Бодхисатта услышал это и подумал: «Правду она сказала. От того, что она видела, сердце матери становится счастливым, сердце отца становится счастливым, сердце жены становится счастливым [110] . Так, значит, то, что истощается, приносит счастье сердцу?» И, испытывая в своем сердце отвращение к стремлениям, он подумал: Когда огонь страсти истощается, оно счастливо, когда огонь иллюзии, когда гордость, ложные взгляды и все влечения и страдания истощаются, оно счастливо. Она преподала мне хороший урок, ведь я ищу истощения (нирваны). Именно сегодня я должен отвергнуть домашнюю жизнь, отказаться от нее и уйти от мира, чтобы устремиться к нирване. Пусть это будет ей платой за обучение». Он расстегнул и снял с шеи жемчужное ожерелье, которое стоило сто тысяч монет, и послал его Кисе Готами. Она решила, что царевич Сиддхаттха послал ей подарок, влюбившись в нее, и преисполнилась радости. Однако Бодхисатта с великой славой и величием поднялся к себе во дворец и улегся на кровати [111] .

Он проснулся и обнаружил своих певиц спящими вокруг него в некрасивых позах. Тогда, преисполнившись отвращения к своей мирской жизни, он принял решение и приказал своему вознице Чанне оседлать коня Кантаку.

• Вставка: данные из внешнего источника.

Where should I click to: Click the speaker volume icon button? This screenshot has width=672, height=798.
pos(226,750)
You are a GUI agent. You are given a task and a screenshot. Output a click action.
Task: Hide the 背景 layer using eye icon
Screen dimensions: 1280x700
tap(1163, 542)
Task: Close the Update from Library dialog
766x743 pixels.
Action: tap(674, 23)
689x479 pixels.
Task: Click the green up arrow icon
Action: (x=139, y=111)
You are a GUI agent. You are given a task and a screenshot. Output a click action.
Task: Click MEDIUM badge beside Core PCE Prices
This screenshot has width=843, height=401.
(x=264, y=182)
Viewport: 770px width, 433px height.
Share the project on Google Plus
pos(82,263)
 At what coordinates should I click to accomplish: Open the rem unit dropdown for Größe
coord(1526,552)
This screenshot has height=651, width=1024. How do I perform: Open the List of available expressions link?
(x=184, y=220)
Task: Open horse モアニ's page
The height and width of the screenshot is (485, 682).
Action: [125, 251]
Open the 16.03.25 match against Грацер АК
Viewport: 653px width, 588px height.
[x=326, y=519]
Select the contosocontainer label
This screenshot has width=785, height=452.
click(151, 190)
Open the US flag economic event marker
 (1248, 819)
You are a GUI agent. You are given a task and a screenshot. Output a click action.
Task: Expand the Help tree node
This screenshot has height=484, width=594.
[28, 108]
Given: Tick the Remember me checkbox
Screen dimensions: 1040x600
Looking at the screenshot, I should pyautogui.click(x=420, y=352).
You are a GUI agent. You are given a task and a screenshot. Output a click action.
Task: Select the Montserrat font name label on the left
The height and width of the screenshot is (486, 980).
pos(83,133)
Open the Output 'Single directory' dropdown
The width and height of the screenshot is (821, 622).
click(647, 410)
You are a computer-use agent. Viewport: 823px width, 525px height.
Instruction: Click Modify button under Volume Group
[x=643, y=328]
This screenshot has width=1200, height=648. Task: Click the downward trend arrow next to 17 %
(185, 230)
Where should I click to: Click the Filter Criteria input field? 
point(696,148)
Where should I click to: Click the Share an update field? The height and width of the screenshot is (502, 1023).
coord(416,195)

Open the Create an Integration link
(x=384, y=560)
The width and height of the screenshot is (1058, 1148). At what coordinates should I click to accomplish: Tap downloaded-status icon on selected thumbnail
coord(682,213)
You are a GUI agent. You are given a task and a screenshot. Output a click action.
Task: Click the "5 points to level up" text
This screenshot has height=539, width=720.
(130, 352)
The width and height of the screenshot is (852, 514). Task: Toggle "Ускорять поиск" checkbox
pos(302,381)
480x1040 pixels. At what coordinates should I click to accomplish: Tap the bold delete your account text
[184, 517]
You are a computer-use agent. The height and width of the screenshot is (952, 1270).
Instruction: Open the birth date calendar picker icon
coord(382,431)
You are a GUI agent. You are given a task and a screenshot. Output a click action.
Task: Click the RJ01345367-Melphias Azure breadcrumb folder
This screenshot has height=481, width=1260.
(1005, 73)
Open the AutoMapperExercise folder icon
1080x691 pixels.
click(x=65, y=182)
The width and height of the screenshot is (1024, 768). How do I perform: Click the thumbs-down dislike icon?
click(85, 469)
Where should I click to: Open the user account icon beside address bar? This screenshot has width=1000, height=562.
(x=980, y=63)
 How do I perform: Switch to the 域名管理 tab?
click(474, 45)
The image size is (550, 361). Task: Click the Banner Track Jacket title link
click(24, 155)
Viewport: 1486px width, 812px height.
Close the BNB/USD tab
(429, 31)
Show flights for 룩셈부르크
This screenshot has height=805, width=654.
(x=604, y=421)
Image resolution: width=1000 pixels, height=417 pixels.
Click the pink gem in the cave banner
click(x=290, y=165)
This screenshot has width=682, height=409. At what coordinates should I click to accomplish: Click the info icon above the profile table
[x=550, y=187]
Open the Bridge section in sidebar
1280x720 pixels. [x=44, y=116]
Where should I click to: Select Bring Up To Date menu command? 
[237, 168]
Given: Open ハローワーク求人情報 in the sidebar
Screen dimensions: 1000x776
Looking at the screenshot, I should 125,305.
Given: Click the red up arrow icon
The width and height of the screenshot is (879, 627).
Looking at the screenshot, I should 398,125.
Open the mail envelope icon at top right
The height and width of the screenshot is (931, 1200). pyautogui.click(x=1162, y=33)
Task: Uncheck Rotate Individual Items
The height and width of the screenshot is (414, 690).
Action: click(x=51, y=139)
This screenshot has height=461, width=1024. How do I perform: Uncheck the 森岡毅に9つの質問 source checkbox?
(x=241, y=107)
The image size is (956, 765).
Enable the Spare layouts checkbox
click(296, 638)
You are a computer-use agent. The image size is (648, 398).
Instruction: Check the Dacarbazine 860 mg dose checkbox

Отослав Чанну, Бодхисатта подумал: «Теперь я взгляну на своего сына» — и, поднявшись с того места, где сидел со скрещенными ногами, отправился к жилищу матери Рахулы и открыл дверь горницы. Горела лампа с ароматным маслом. На кровати, усыпанной грудами жасмина и других цветов, спала мать Рахулы, рука ее покоилась на голове ее сына. Бодхисатта ступил ногой на порог. Он смотрел на них и думал: «Если я отодвину руку царицы и возьму сына, царица проснется, и это помешает моему уходу. Когда я стану Буддой, я вернусь навестить его». И он вышел из дворца. Но слова комментария к «Джатакам» [112] о том, что «в то время царевичу Рахуле было семь дней от роду», не встречаются в других комментариях. Поэтому следует принять изложенный выше рассказ.

вернуться

107

То, что он оставил мир в возрасте двадцати девяти лет и умер в восемьдесят, подразумевают стихи, которые цитируются в «Махапариниббана-сутте», Дигха, ii, 151.

вернуться

109

Этот случай, видимо, представляет собой попытку объяснить имя Рахула, но Рахула не значит «оковы». Это уменьшительное от Раху, чудовища, которое глотает солнце или луну во время затмения, и вполне естественное имя для того, кто родился в такое время. (См.: Art. Sun, Moon, and Stars, Buddhist, ERE.) Личные имена, производные от звезд или созвездий, широко распространены. Это астрономическое объяснение имени дается в Schiefner, Tib. Lebensb. par. 10, где сказано, что при рождении Рахулы случилось лунное затмение. В Мвасту, ii, 159 он сходит с небес Тушита ночью Великого отречения, поскольку, согласно этому тексту, он, как и Бодхисатта, родился без участия отца. В Rockhill, p. 24 он оказывается зачатым за семь дней до этого.

вернуться

110

Слово «счастливый» — ниббута, буквально «истощенный», и это его значение обыгрывается в следующем предложении. Состояние истощенности — это ниббана, палийская форма санскритского нирвана. Как будет видно из данного фрагмента, это не связано с проблемой затухания индивидуальности или личности во время смерти. Для буддистов это отдельный вопрос.

вернуться

111

Согласно Мвасту, ii, 157, женщину звали Мриги, она была матерью Ананды. В рассказе в Rockhill, p. 24 она становится женой Бодхисатты за семь дней до того, как он оставил дом.

вернуться

112

Старый, вероятно, сингалезский комментарий, использованный комментатором при составлении собственного текста, показывает, что даже в школе Тхеравады существовали разные традиции.